> **Provided text**
————
# needing advice - Dremel vs. foam



## remylass (Sep 18, 2008)

I have a new Dremel 300. I have never used a Dremel on foam before, but I decided it is time. I usually just use my jigsaw and an x-acto knife. 

I searched the forum for advice on various bits to use for carving foam. While I found a lot of people referencing a dremel, I didn't find much in the way of specifics. 

So, what dremel bits and accessories do you use for tombstones or general Halloween things?


----------



## NoahFentz (May 13, 2007)

yeah...I use the router attachment 335 and the 6pc router set #692. I usually use that for making walls. For tombstones I use a soldering iron....

This was a set I built for Ironstock in 2009
http://www.thecreepyhousenextdoor.com/funeralset.html

wear a mask....


----------



## halstaff (Nov 18, 2009)

I use the 565 attachment - Amazon.com: Dremel 565 Multi Purpose Cutting Kit 565D: Home [email protected]@[email protected]@http://ecx.images-amazon.com/images/I/[email protected]@[email protected]@41EWJ7AYBNL and the 2 smallest router bits depending on my design.


----------



## jaege (Aug 23, 2009)

halstaff said:


> I use the 565 attachment - Amazon.com: Dremel 565 Multi Purpose Cutting Kit 565D: Home Improvement and the 2 smallest router bits depending on my design.


Thats what I use too. It works great so long as you have a nice steady hand.
————
> **Dataset content**

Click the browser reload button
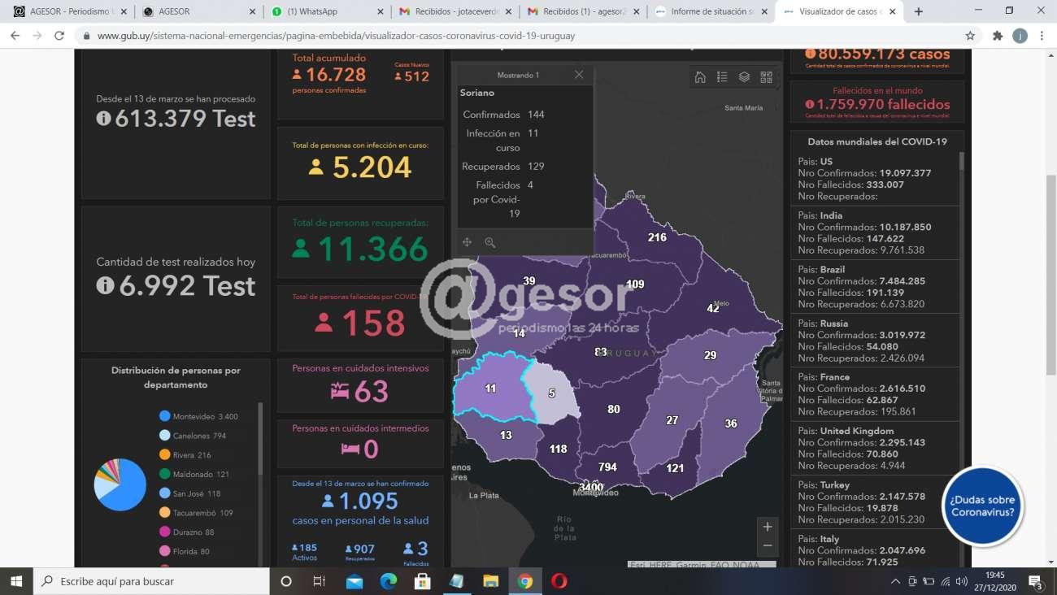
————
> **Set tasks**
a) Quote the Dremel foam thread word for word, starting at "I searched the" and ending at "way of specifics.".
b) Answer these questions about the Dremel foam thread:
(i) Which Dremel model does remylass say is new to them?
(ii) What tool does NoahFentz use for tombstones?
(iii) According to jaege, what do you need for the setup to work great?
c) Continue the Dremel foam thread after its final post.
The material has no connection to the forum thread about carving foam with a Dremel.

> **Response list**
a)
I searched the forum for advice on various bits to use for carving foam. While I found a lot of people referencing a dremel, I didn't find much in the way of specifics.

b)
(i) A Dremel 300.
(ii) A soldering iron.
(iii) A nice steady hand.

c)
----------



## remylass (Sep 18, 2008)

Thanks to all of you so much. It is nice to just have answers rather than buying different ones and them not working out.


----------



## Sunkenbier (Jan 5, 2009)

I use the router attachment as well. As for the bit I use a regular dril bit rather than a dremel bit. Spinning at high RPMs it just melts what it touches, especially as the bit heats up.

Make sure to wear a mask when working with the foam since the fumes are not good to inhale.


----------



## remylass (Sep 18, 2008)

I have the router attachment. Originally, I tried using an engraving bit with it. That didn't really work.


----------



## Sinister Sid (Aug 27, 2010)

I'm with Halstaff. I use the 565 also. I also use a piece of plexi glass placed on top of the foam to use as a guide instead of the foam. It helps keep a consistent depth and slides alot easier than the foam.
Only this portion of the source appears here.